A static rule is a wish. A measured rule is a system.
What it does
Every seven days, reads all Claude Code session files from the last week and computes:
- Activity distribution: Coding, Exploration, Debugging, Delegation, Planning, Conversation
- One-shot edit rate: percentage of file edits that landed without a retry cycle
- Agent spawn analysis: how many subagents fired and how many turns each took
- Model mix: Opus vs. Sonnet vs. Haiku across all turns
- Project allocation: which codebases consumed the most attention
- Hookify firings: which behavioral guardrails actually triggered
Then runs six diagnostic rules. When a rule fires, one of two things happens:
- Behavioral prescriptions (verbose agents, model routing, low one-shot rate, exploration overhead) are written directly to
~/.claude/CLAUDE.md as permanent rules Claude reads on future session starts.
- Investigation prescriptions (recurring errors, hookify repeats) are appended to a Claude To-dos list for the user to review.
Next week the digest re-measures. If the number moved, the rule worked. If it did not, the rule fires again with updated numbers.
Setup
Expected vault layout (follows ai-brain-starter conventions):
<vault-root>/
⚙️ Meta/
Performance/ (reports land here)
Claude To-dos.md (prescriptions go here)
scripts/
claude_performance_digest.py
Copy scripts/claude_performance_digest.py into your vault at the matching path. The script self-locates via __file__ and expects to sit at <vault>/⚙️ Meta/scripts/.
Optional: edit the PROJECT_LABELS dict at the top of the script to map project directory substrings to clean display labels.
Optional: tune the THRESHOLDS dict. Defaults are calibrated for daily power users.
Usage
Run manually:
python3 "<vault>/⚙️ Meta/scripts/claude_performance_digest.py"
Or schedule weekly. Examples:
Cron (Monday 1am UTC, adjust offset for your timezone):
0 1 * * 1 /usr/bin/python3 "/path/to/vault/⚙️ Meta/scripts/claude_performance_digest.py"

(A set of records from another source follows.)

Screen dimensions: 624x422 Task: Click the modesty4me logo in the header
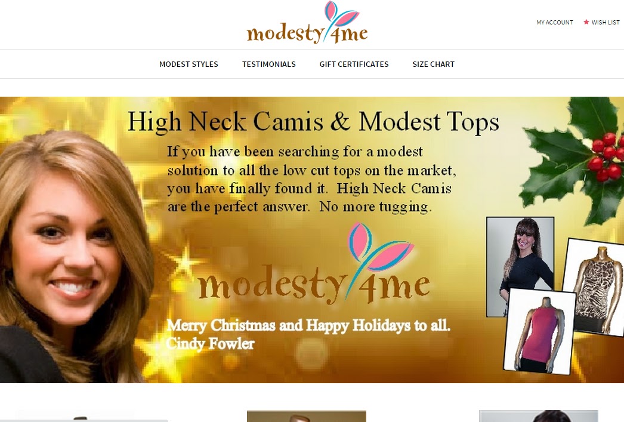(x=307, y=22)
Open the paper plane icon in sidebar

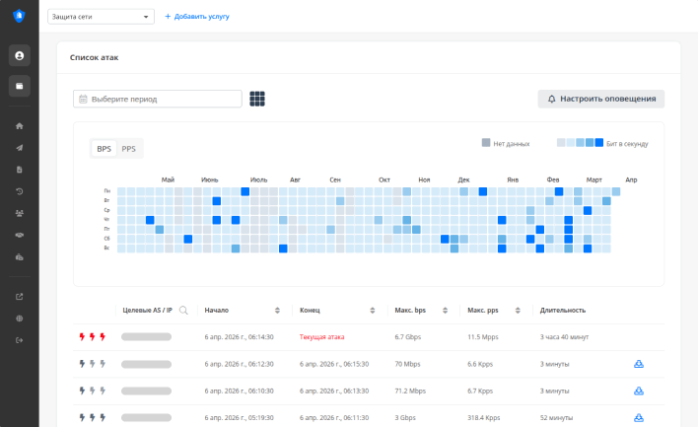(20, 148)
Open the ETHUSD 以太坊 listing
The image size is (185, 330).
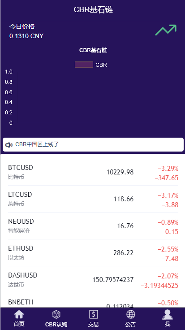tap(93, 253)
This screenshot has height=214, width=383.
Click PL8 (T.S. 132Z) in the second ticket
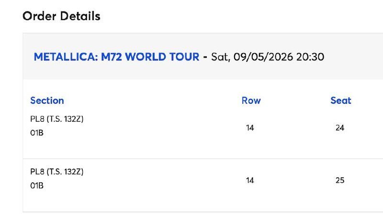pos(57,171)
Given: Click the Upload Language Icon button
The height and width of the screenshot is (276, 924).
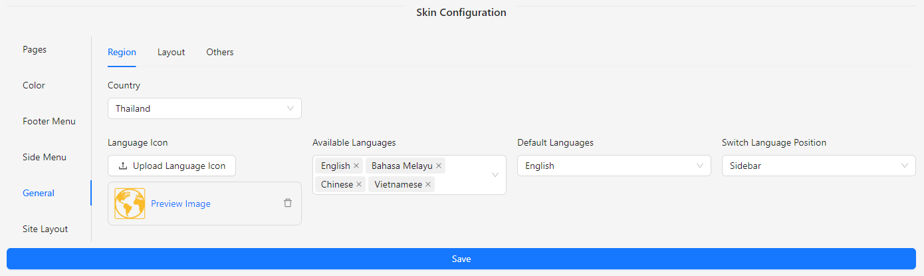Looking at the screenshot, I should (x=172, y=166).
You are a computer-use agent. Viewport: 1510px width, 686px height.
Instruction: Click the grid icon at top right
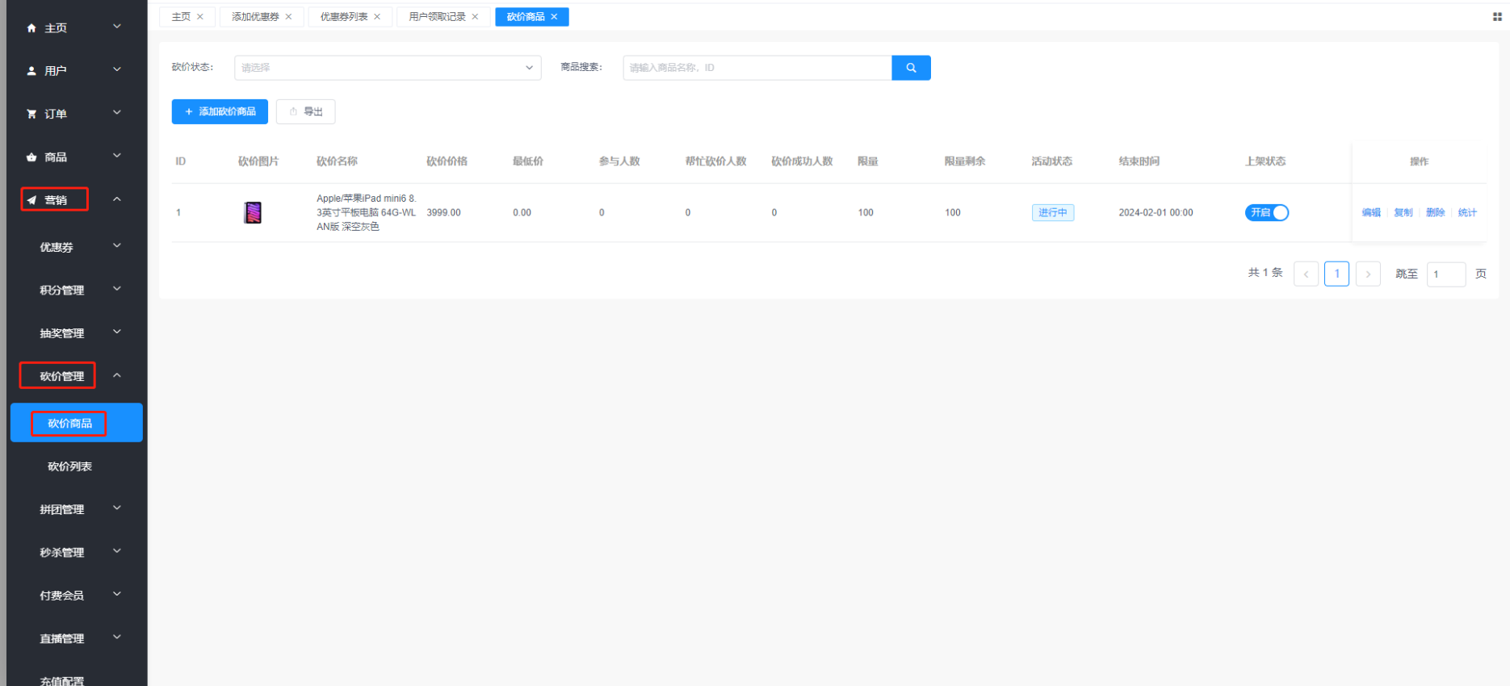1496,17
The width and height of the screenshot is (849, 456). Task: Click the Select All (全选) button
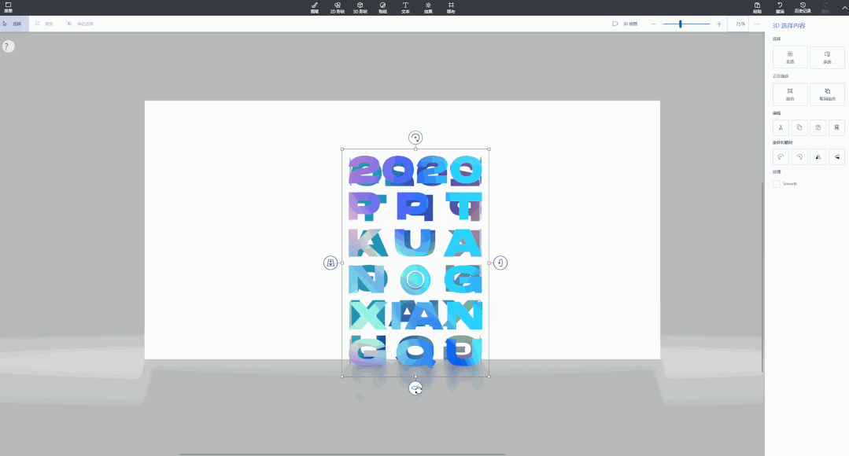tap(789, 57)
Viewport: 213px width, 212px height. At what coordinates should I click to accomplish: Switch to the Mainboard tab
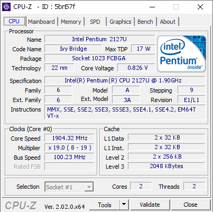coord(41,22)
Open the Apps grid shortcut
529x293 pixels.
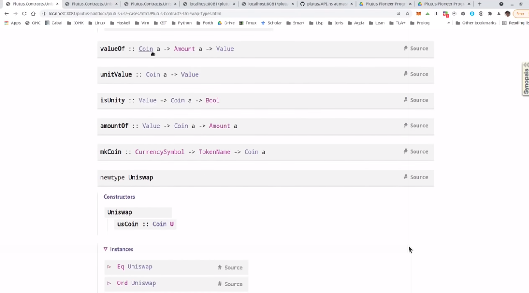coord(12,23)
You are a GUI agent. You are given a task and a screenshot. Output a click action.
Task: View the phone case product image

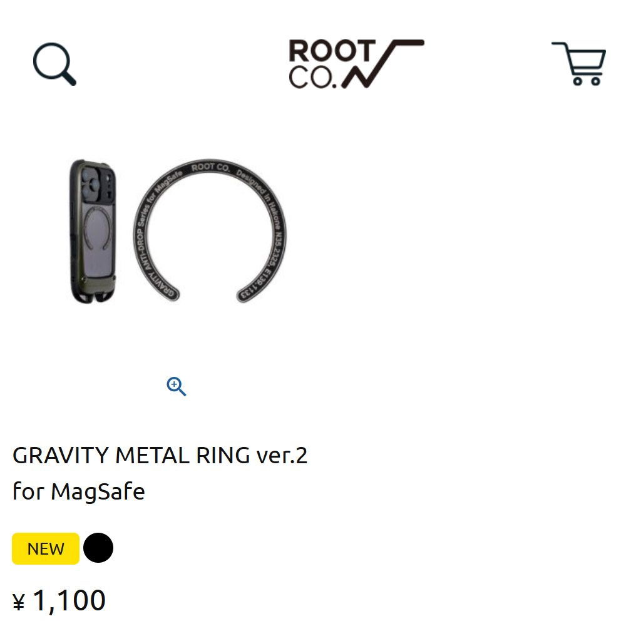tap(93, 232)
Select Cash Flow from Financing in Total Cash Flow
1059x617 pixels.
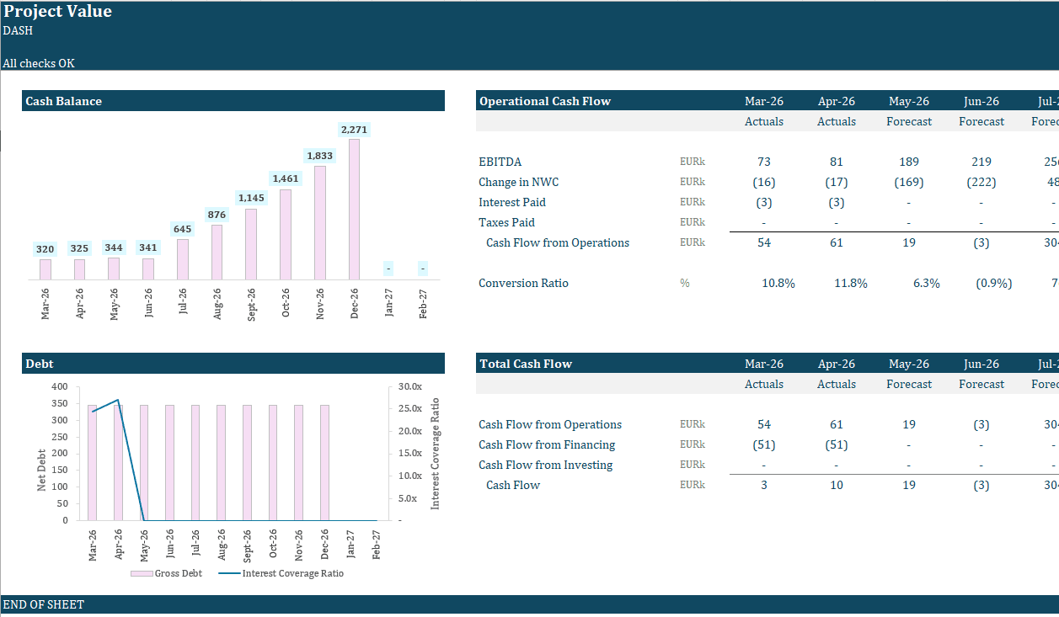547,444
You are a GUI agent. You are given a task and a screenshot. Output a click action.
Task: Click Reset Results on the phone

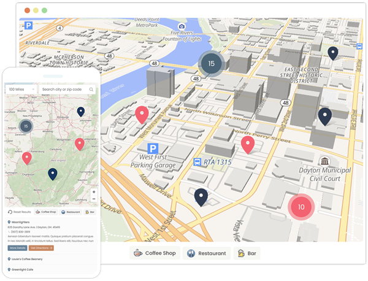[20, 212]
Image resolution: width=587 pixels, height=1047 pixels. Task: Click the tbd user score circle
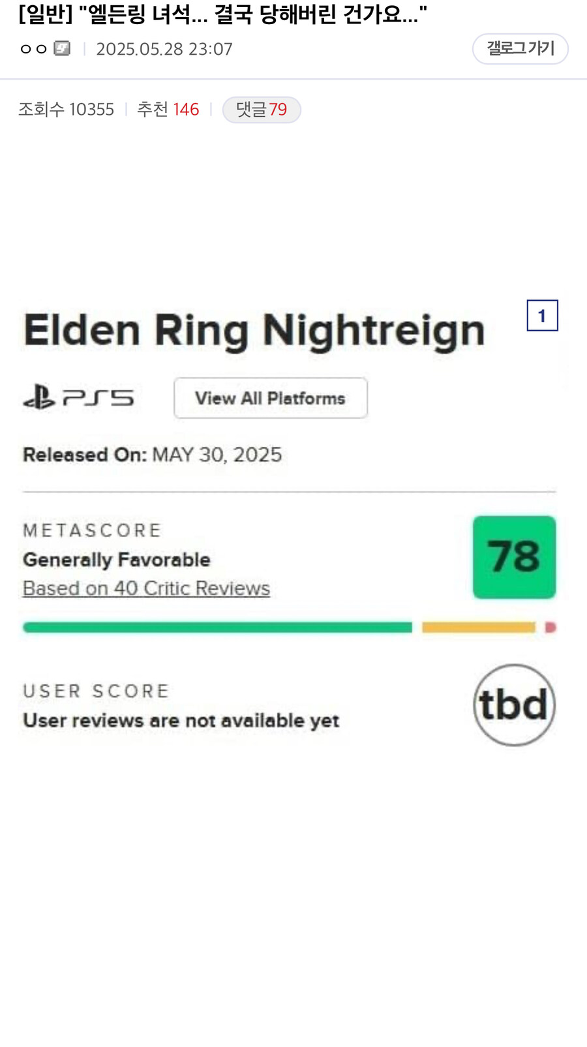pyautogui.click(x=514, y=705)
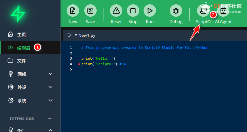Open the 文件 files section
The height and width of the screenshot is (132, 247).
tap(21, 61)
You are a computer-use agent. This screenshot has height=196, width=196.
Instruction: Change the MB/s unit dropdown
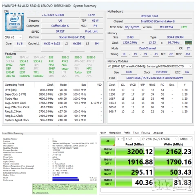pos(186,139)
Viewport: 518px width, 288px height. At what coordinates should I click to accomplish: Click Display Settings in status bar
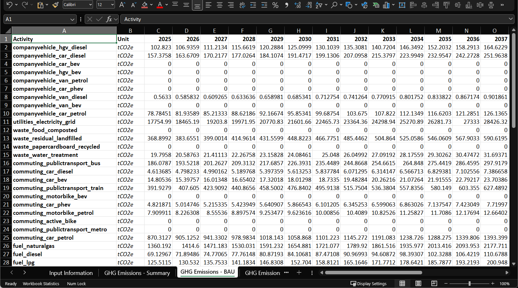click(368, 284)
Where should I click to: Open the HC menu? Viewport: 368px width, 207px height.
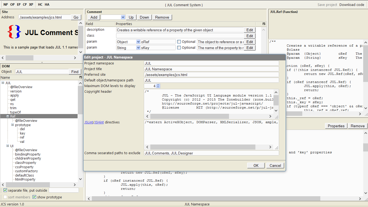point(40,4)
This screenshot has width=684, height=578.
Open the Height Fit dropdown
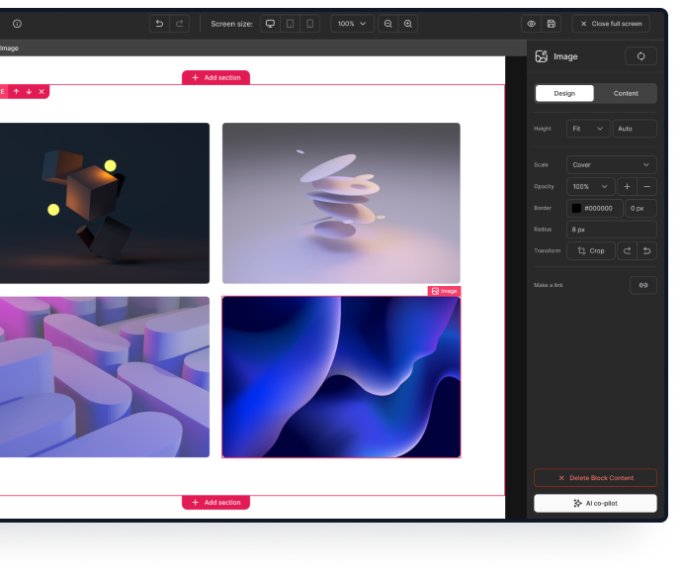point(588,129)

Or via the scheduled-tasks Claude Code plugin, if installed.
Flags
--days N: lookback window (default 7)
--dry-run: print report to stdout, do not write files
--no-report: skip the markdown report, apply prescriptions only
What the output looks like
A dated markdown file at ⚙️ Meta/Performance/weekly-YYYY-MM-DD.md:
# Performance Digest: 2026-04-09 to 2026-04-16
**767 sessions** across 3 projects. 20,822 assistant turns. 773 files edited.
## Activity Distribution
| Category | Turns | % |
| Coding | 1392 | 7% |
| Exploration | 3062 | 15%|
| Debugging | 2719 | 13%|
| Delegation | 324 | 2% |
| Planning | 2292 | 11%|
| Conversation | 13033 | 52%|
## One-Shot Edit Rate
**83%** (773 files edited, 129 required retries) - on target
## Agent Spawns
**324 agents spawned**. Average turns per agent: **22.0**
## Diagnostics
- **VERBOSE AGENTS**: Avg agent turns is 22.0 (target: <5). Review agent
prompts: add file paths, expected output format, and clear scope.
## Trending
*Baseline week. No prior data for comparison.*
And a behavioral rule written into ~/.claude/CLAUDE.md:
- [VERBOSE AGENTS fix](performance_verbose_agents.md) | Agent briefings must
include: specific file paths, expected output format, and scope boundary.
Target: <8 turns per agent. Current avg: 22.0. (updated 2026-04-16)
Why this exists
Self-improvement by memory alone has a failure mode: a rule gets written, Claude reads it at session start, and under the wrong context the behavior recurs anyway. Without measurement, you cannot tell whether a correction actually worked. You can only tell that you wrote the rule.
This skill closes the loop. Rules come with a number attached. Baseline, target, check-in. Next week the measurement tells you whether the rule is alive, needs revising, or can retire.
Integration
If you use the /weekly skill from claude-insights, the weekly review auto-surfaces the most recent performance digest in its report. The two skills compose: /weekly tells you what happened in your life, /performance tells you what happened in your AI workflow.